In one corner, from the former penal colony of Australia, we have Bron Suchecki of The Perth Mint. In the other corner, from the future penal colony of Colorado, we have Denver Dave from The Golden Truth website.

Judging by the level of response, both helpful and vitriolic, my pal Andy and I really kicked the proverbial hornet's nest when I released this post two weeks ago: Managing through all of the clutter has been challenging but the differing opinions have been neatly summarized by two longtime readers of this site and I offer them to you in the space below.

First up, there's Bron Suchecki from The Perth Mint in Australia. Bron contends that there are several mistakes and faulty conclusions within Andy's piece. He's believes this so ardently that he took the time to write up a detailed piece, which he posted to the Perth Mint site as well as his own blog. To conserve space, I'm reprinting just the summary and conclusion below. You can read the entire piece by clicking here:

Price suppression mechanics was the focus of Andrew’s article. In terms of price suppression, I’ve demonstrated that the “borrow and sell” process can achieve this but the “long GLD, short unallocated” or “short GLD, long unallocated” processes do not.
Andrew also suggested the ETFs were being used as a source of physical metal when the bullion bank’s physical reserves ran low. Again, the “borrow and sell” process is the only one which can provide a bullion bank with a supply of physical.

I would also note that in terms of price suppression, the effect of “borrow and sell” on the gold price depends on the volume of gold borrowed versus the demand. It is entirely possible for the gold price to still rise in the face of “borrow and sell” transactions if the amount supplied was less than demand. The price may also just stay flat or it may fall. The effect of “borrow and sell” is suppression of a price that may have been (an exercise in counterfactual thinking), not necessarily resulting in a lower price. This can make manipulations hard to prove, particularly in conjunction with having to establish intent.
In any case, I am not sure the ETFs represent a significant source of physical or price suppression. reports a total of 22,060,800 GLD shares short as at November 28, which equates to approximately 2.2 million ounces.

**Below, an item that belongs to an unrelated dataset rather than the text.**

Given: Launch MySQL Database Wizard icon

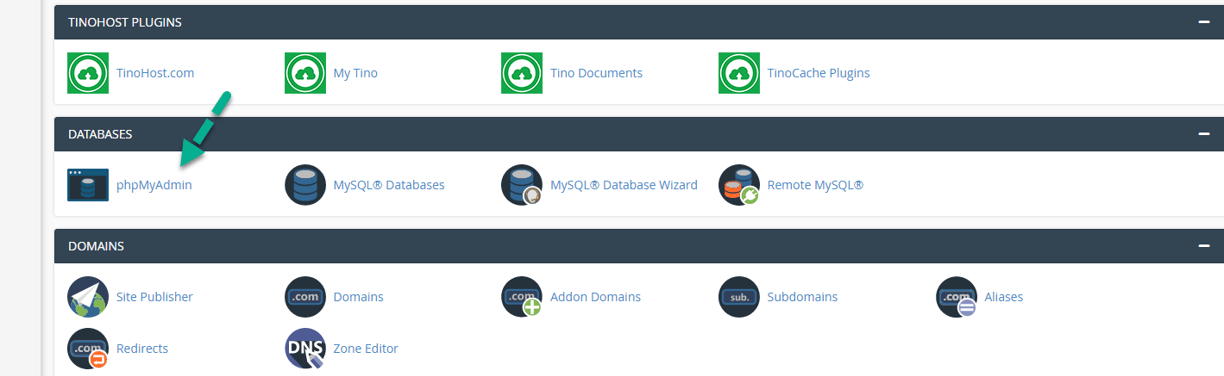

Compare this to the following:

1. The Societe Generale Gold Hedge Book Analysis Q2-2012 reports that the total mining company short position at 4.89 million ounces (probably a fair bit of this which is included in the COMEX figures).
2. The COMEX open interest is reported at 494,400 contracts, which equals 49,440,000 ounces. The Commerical net short position has averaged between 20 to 25 million ounces this year.
3. A recent Sprott article which concludes “that a large portion of the Western central banks’ stated 23,000 tonnes of gold reserves are merely a paper entry on their balance sheets ...” Now I don’t entirely agree with the methodology or the conclusion (that is for another article), but for those readers who do, consider that 23,000 tonnes equals 739 million ounces.
Finally, the short interest in GLD is not entirely bullion banks but also includes speculators betting on a fall in the gold price along with some arbitrage (spread) trades. This is not unusual, as a look at many tickers on will show - indeed there is short interest in the Sprott Physical Gold and Silver Trusts (very low however).

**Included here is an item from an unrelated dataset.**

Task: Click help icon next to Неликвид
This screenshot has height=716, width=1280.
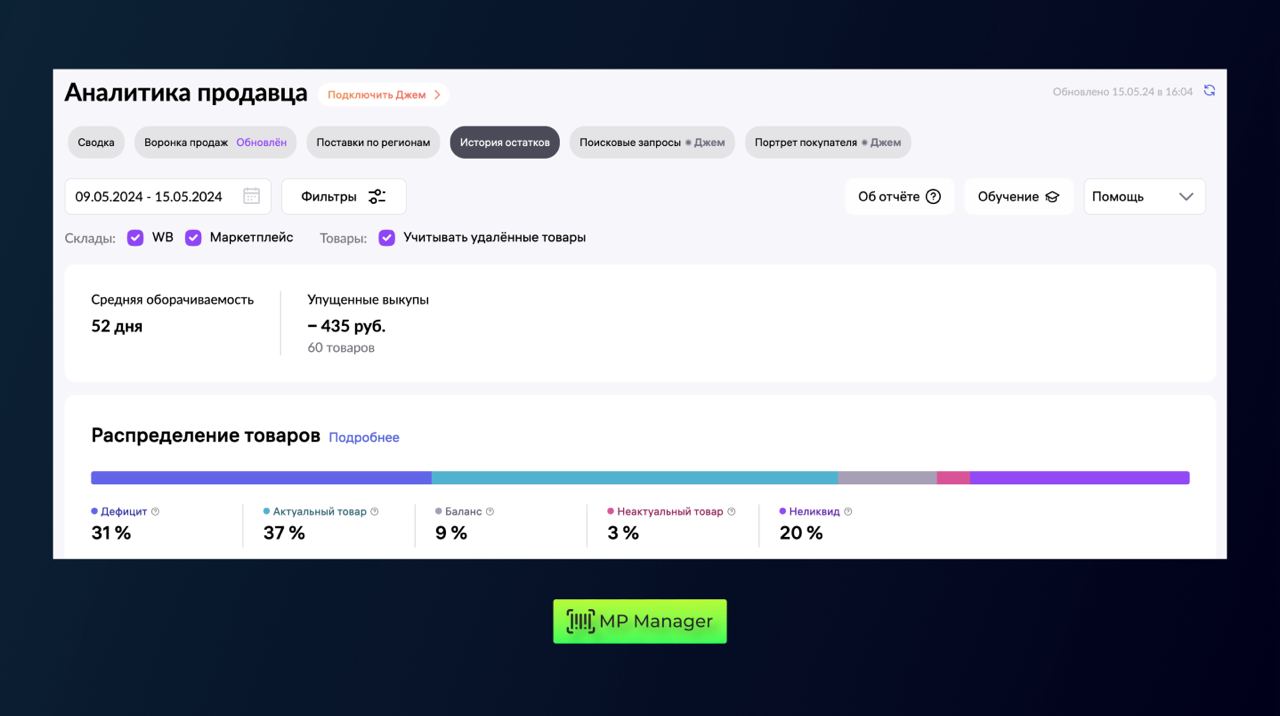Action: pos(848,512)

The result is that the bullion bank’s share of the GLD short position is less than 2.2 million ounces, which in itself is close to irrelevant in relation to COMEX commercial shorts or the OTC London market (even if the actual amount of central bank gold leased is a fraction of Sprott’s figures).
My view, therefore, is that the relatively small size of the short position in GLD shares attributable to bullion banks is an indicator that bullion banks don’t use it as a serious source of borrowing for short selling price manipulations or physical supply, particularly considering that there is no material cost advantage to borrowing GLD versus borrowing gold from other OTC market participants or from central banks; and given GLD is an exchange listed product, borrowing transactions would be more visible than those in the OTC market, tipping one’s hand to other traders.
I would therefore suggest that if one is looking for price suppression mechanics, COMEX and the OTC London market is still where the action is.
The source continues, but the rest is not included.